Love is the greatest thing that God can give us; for himself is love; and it is the greatest thing we can give to God; for it will also give ourselves and carry with it all that is ours. The apostle calls it the band of perfection; it is the old, and it is the new, and it is the great commandment, and it is all the commandments; for it is the fulfilling of the law. It does the work of all other graces without any instrument but its own immediate virtue. For as the love to sin makes a man sin against all his own reason, and all the discourses of wisdom, and all the advices of his friends, and without temptation, and without opportunity, so does the love of God; it makes a man chaste without the laborious arts of fasting and exterior disciplines, temperate in the midst of feasts, and is active enough to choose it without any intermedial appetites, and reaches at glory through the very heart of grace without any other arms but those of love. It is a grace that loves God for himself, and our neighbours for God. The consideration of God’s goodness and bounty, the experience of those profitable and excellent emanations from him, may be, and most commonly are, the first motive of our love; but when we are once entered, and have tasted the goodness of God, we love the spring for its own excellency, passing from passion to reason, from thanking to adoring, from sense to spirit, from considering ourselves to an union with God: and this is the image and little representation of heaven; it is beatitude in picture, or rather the infancy and beginnings of glory.

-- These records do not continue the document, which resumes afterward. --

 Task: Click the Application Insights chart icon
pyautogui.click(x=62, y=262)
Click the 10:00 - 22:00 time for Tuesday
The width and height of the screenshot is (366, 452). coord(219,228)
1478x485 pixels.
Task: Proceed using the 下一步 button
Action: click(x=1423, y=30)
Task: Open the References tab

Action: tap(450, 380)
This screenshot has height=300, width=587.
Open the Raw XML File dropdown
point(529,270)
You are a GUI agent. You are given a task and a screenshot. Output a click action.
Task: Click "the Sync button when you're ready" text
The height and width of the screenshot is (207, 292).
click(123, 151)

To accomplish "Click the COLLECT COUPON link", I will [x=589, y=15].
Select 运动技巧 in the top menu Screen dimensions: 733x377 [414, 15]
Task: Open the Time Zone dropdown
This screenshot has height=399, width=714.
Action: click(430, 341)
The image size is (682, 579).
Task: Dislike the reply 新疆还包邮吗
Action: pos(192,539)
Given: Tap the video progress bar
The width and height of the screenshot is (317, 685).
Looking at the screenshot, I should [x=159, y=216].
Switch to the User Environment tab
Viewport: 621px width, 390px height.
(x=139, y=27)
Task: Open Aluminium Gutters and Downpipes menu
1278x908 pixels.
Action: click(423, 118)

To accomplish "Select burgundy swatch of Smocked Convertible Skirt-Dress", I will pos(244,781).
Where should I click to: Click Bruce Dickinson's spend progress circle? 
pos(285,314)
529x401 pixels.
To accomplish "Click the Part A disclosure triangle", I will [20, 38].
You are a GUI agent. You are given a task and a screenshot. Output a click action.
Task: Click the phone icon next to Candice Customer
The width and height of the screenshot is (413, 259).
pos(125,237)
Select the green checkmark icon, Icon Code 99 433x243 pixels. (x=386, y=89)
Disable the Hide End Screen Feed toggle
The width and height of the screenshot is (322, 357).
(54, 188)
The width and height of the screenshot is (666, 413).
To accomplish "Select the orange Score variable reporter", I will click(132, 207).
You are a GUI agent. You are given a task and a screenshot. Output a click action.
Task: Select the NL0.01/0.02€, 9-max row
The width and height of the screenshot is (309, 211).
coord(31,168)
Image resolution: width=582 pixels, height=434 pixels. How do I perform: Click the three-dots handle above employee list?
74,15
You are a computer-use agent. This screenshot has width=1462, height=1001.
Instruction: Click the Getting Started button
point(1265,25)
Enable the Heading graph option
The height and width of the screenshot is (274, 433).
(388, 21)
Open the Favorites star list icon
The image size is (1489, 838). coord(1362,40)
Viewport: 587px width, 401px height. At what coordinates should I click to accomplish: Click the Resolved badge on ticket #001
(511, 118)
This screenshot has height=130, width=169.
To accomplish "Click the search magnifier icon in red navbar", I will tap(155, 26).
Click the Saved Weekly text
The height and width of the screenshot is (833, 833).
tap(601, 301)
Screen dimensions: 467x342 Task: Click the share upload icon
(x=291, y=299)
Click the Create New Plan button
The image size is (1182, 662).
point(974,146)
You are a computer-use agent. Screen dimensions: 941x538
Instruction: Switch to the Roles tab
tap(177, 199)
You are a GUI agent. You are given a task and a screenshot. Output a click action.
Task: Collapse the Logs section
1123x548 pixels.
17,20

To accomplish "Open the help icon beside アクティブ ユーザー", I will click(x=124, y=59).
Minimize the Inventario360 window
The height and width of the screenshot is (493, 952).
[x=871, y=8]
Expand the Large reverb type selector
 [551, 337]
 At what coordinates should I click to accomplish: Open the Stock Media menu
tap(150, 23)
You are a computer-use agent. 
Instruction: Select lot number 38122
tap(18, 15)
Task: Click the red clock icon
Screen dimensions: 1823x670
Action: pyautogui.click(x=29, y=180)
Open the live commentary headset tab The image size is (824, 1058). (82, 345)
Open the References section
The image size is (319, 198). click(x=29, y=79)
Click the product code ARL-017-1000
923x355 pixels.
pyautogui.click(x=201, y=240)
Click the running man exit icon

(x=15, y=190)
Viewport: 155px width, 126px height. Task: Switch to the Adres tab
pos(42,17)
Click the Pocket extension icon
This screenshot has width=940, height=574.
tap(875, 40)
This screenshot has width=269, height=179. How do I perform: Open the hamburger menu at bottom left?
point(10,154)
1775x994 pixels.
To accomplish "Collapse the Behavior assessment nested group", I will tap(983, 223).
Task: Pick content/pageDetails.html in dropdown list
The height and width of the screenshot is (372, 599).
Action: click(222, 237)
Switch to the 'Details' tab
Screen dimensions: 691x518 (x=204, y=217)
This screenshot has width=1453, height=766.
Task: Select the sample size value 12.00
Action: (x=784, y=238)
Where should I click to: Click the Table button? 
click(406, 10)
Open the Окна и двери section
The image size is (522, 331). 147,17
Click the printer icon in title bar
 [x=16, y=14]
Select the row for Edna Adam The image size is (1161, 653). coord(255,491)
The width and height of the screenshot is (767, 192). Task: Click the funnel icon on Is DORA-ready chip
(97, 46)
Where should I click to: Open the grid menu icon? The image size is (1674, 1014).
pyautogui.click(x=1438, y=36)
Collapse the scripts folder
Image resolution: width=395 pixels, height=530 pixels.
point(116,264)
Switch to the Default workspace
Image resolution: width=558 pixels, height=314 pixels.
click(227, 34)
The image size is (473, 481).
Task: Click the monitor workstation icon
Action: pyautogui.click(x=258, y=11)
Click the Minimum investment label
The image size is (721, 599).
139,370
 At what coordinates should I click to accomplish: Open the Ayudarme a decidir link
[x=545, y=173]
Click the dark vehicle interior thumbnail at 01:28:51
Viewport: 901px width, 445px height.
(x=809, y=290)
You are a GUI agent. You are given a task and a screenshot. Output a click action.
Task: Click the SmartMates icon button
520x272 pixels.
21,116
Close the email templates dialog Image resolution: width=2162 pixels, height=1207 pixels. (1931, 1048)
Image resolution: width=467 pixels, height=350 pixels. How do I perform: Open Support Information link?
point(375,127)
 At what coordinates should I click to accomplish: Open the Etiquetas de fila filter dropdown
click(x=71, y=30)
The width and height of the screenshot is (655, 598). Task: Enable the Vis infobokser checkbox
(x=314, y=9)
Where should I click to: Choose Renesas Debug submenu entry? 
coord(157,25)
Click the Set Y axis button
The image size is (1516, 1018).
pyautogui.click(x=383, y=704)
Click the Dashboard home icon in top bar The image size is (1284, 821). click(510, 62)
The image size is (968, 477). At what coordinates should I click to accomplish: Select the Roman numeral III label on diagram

We need no incentives by way of special enumeration to move us to the love of God, for we cannot love anything for any reason real or imaginary, but that excellence is infinitely more eminent in God. There can but two things create love — perfection and usefulness: to which answer on our part, 1. Admiration; and 2. Desire; and both these are centered in love. For the entertainment of the first, there is in God an infinite nature, immensity or vastness without extension or limit, immutability, eternity, omnipotence, omniscience, holiness, dominion, providence, bounty, mercy, justice, perfection in himself, and the end to which all things and all actions must be directed, and will, at last, arrive. The consideration of which may be heightened, if we consider our distance from all these glories, our smallness and limited nature, our nothing, our inconstancy, our age like a span, our weakness and ignorance, our poverty, our inadvertency and inconsideration, our disabilities and disaffections to do good, our harsh natures and unmerciful inclinations, our universal iniquity, and our necessities and dependencies, not only on God originally and essentially, but even our need of the meanest of God’s creatures, and our being obnoxious to the weakest and most contemptible. But for the entertainment of the second, we may consider that in him is a torrent of pleasure for the voluptuous; he is the fountain of honour for the ambitious; an inexhaustible treasure for the covetous. Our vices are in love with fantastic pleasures and images of perfection, which are truly and really to be found nowhere but in God. And therefore our virtues have such proper objects that it is but reasonable they should all turn into love; for certain it is that this love will turn all into virtue. For in the scrutinies for righteousness and judgment, when it is inquired whether such a person be a good man or no, the meaning is not, What does he believe? or what does he hope? but what he loves.204204St. Aug. I. ii Cenfes. c.6.